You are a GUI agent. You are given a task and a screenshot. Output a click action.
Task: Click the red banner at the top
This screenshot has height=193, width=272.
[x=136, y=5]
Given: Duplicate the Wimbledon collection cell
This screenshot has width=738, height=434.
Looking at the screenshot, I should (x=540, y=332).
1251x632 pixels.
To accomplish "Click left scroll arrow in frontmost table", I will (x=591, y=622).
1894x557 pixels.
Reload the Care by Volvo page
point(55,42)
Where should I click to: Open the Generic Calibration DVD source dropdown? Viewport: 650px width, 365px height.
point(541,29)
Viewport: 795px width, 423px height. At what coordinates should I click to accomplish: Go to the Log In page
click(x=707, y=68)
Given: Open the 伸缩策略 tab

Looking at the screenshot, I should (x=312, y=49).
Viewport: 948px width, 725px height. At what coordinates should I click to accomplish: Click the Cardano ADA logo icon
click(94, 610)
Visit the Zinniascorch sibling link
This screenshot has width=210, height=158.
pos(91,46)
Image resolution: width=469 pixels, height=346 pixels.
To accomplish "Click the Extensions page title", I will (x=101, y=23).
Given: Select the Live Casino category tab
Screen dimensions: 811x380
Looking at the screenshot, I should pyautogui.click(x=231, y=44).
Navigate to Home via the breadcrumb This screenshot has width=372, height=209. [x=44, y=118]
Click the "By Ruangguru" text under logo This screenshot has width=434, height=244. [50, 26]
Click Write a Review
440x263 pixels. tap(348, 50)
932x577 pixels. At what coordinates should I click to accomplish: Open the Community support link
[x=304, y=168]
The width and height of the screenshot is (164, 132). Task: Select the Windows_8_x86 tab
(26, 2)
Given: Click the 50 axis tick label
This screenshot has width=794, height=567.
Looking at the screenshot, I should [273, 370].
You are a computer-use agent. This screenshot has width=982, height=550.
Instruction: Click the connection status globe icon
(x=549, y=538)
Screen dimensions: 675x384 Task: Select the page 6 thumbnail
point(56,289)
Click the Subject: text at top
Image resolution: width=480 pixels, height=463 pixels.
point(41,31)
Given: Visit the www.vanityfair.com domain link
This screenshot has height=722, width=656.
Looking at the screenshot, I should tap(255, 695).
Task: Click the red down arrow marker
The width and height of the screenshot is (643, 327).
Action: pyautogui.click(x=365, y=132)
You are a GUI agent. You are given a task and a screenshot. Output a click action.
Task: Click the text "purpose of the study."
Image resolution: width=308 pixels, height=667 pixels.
▬▬▬▬▬▬▬▬▬▬
### ABOUT THIS TASK
Only the lines that contain the string "arrow" are to be copied from the records.

### SOLUTION TO THIS PROBLEM
To accomplish "Click left scroll arrow in frontmost table", I will (x=591, y=622).
Task: Click the red down arrow marker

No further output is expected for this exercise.